The ritual form of “à répit” (rite of “return to life” or “double death”), practiced between the early 1000s until the 1900s, presumably originated in northern Europe and then expanded to countries beyond the Alps: France, Piedmont, and the Italian Alpine arc.
The purpose of the rite was to give a proper burial to those stillborn children who, as such, could not obtain Baptism, and thus to allow their little souls access to Heaven, thus avoiding the eternal condemnation of “limbo.”
Parents thus began to take those little bodies to isolated Marian chapels or shrines, far from prying eyes, where they could hope to revive them for a moment and baptize them. These places of faith, cherished especially by popular and peasant religiosity, saw the roads beaten by macabre pilgrimages.
During the rite, the cadaver was placed on an altar between some candles in the presence of the Virgin Mary, invoking a sign of temporary resurrection: the movement of a feather placed on the child's mouth, the redness of the cheeks or a leakage of urine would be enough to allow Baptism to be administered before the second death.
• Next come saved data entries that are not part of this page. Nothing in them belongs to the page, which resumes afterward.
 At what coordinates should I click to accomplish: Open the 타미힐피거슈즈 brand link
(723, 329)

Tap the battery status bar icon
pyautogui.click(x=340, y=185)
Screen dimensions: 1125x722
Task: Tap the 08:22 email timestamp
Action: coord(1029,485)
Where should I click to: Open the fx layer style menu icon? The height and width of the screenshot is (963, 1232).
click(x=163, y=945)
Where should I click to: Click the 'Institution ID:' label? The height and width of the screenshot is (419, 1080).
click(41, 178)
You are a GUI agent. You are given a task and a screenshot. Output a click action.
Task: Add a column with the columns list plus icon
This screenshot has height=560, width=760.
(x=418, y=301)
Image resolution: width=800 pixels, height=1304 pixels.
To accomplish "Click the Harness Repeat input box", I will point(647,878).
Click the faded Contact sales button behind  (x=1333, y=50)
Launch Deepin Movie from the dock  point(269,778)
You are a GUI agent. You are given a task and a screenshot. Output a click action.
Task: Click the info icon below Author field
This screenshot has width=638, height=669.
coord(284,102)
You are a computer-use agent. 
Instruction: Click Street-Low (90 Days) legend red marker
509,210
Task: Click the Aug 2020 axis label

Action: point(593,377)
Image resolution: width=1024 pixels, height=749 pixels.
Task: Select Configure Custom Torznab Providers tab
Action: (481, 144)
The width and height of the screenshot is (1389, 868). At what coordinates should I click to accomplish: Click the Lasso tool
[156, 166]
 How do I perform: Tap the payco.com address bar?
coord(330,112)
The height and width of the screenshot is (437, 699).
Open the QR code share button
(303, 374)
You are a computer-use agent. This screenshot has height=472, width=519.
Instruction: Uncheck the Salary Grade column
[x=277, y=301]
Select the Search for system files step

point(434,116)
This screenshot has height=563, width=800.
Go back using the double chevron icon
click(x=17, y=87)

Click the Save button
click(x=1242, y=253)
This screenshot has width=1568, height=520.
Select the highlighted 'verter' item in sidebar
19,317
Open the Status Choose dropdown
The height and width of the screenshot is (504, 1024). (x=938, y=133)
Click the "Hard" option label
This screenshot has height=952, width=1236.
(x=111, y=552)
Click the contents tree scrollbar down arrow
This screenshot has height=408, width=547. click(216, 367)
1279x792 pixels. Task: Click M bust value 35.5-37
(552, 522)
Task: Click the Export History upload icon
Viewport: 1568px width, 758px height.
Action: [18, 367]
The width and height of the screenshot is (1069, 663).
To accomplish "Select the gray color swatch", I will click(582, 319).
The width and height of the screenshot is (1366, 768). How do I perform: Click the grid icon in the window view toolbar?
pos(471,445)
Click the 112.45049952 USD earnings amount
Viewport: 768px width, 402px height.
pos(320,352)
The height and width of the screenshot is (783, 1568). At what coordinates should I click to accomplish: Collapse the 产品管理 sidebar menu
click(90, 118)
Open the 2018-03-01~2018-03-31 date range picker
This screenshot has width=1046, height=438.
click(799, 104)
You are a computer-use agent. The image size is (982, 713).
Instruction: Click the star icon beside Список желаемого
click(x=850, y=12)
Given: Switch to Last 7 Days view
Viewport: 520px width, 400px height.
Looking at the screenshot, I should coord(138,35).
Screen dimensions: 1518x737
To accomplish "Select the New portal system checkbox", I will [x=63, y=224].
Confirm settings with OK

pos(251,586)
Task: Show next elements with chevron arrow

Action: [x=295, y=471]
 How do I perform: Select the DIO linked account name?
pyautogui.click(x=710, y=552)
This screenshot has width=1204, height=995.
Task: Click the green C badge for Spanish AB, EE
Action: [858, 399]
The lucky ones who were able to obtain the sacrament could be buried in consecrated places, such as the sanctuary cemetery, or they were laid inside a well with coins over their eyes to ease their passage into the afterlife.
Many beliefs arose in this regard, one of which was that the souls of the unbaptized haunted the travelers by appearing to them as fatuous fires.
For centuries this practice provided hope for parents who wanted to ensure eternal life for their stillborn children so that they could be found in the Afterlife.